The deal comes after more than two years of negotiations between Disney and the Hong Kong government, which is a majority owner of the park.Disney was prepared to fully finance the expansion, however the government wanted to retain its controlling stake despite not investing any further money.
The US entertainment giant will now front HK$3.5bn and convert HK$2.7bn of existing loans to the park into equity, boosting its stake to 48% from 43%.
The government will convert existing loans to the park into equity, but won’t invest any new capital. Its stake will fall to 52% from 57%.
The expansion will see the park’s physical size increase 23%. It will feature three new themed “lands” which will be added in phases over five years to create a total of seven.
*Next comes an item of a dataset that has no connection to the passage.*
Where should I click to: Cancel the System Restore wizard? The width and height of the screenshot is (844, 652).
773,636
Disney said Tuesday the expansion will focus on “universally understood” stories, adding that many of the new attractions will be unique to the Hong Kong park.
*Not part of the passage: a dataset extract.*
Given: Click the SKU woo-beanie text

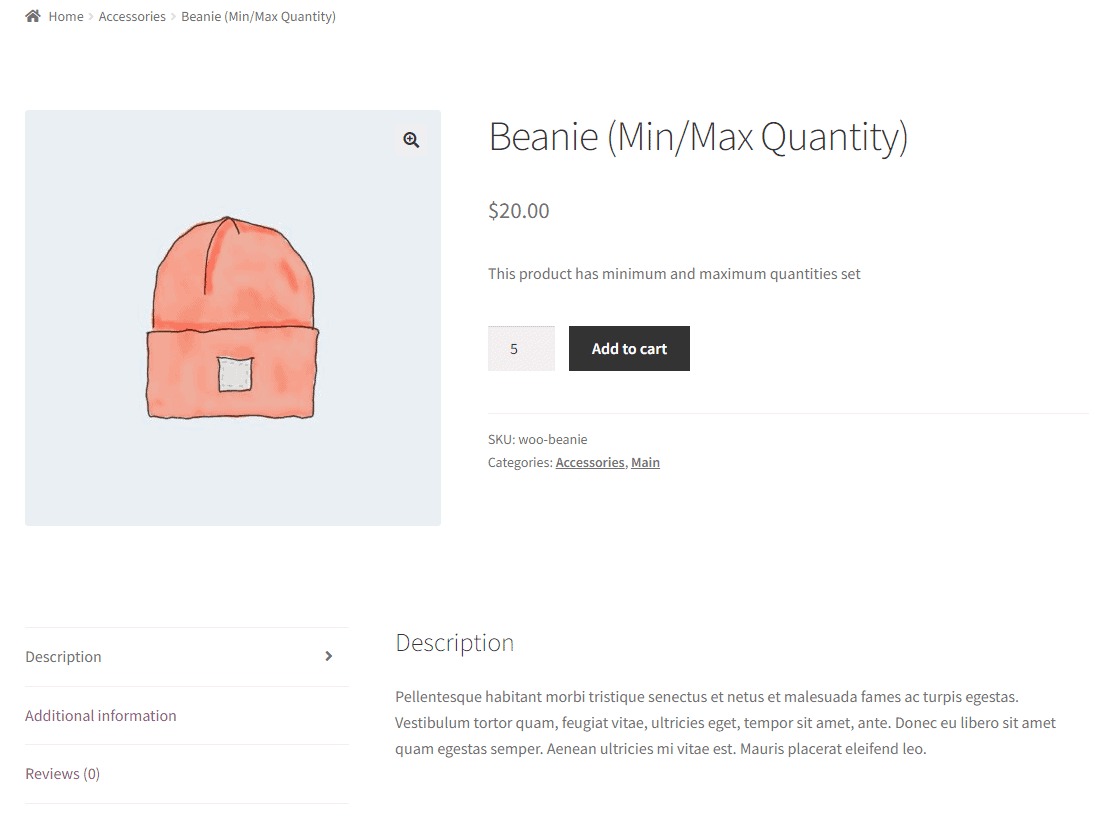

Construction is scheduled to begin by the end of this year, pending legislative approval of the government financing plans.
During its first year of operations in 2005, visitors to Hong Kong Disneyland fell 400,000 short of the park’s target of 5.6 million. In the park’s second year, attendance fell to four million visitors.
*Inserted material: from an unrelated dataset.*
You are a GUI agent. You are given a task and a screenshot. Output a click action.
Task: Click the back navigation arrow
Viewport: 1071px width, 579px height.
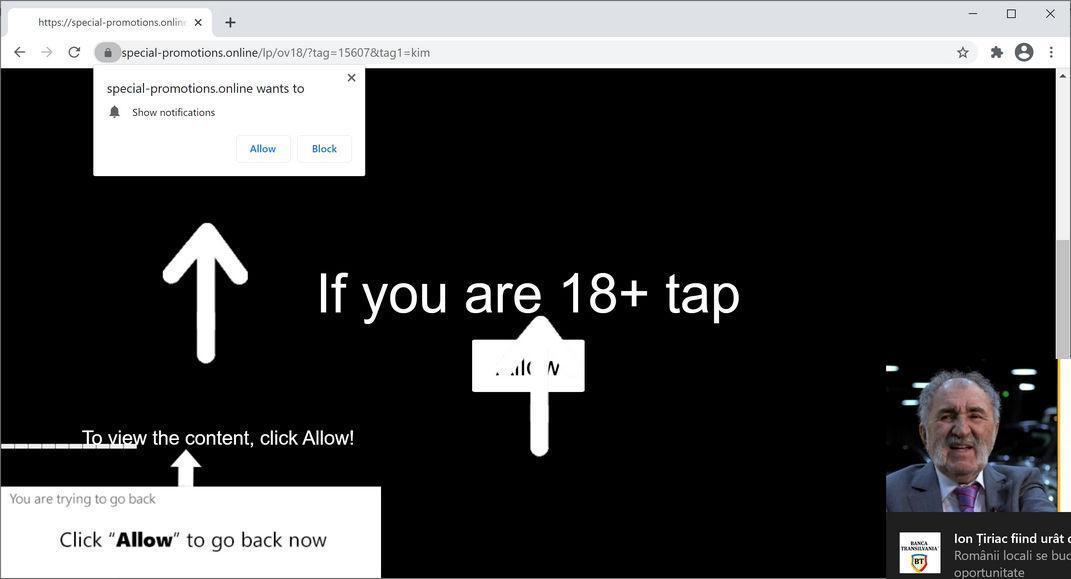(x=20, y=52)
The second phase of expansion to the world smallest disneyland resort has been mired by the global downturn.
In March, Disney said it was axing about 30 Hong Kong-based employees that were planning the expansion after failing to agree financing with the city’s government.
Disney has borrowed more than $1bn for the project, including HK$6.1bn it owed the city’s government, due to be repaid over 25 years.
In 2008, the theme park was forced to amend loan agreements after it failed to meet performance targets.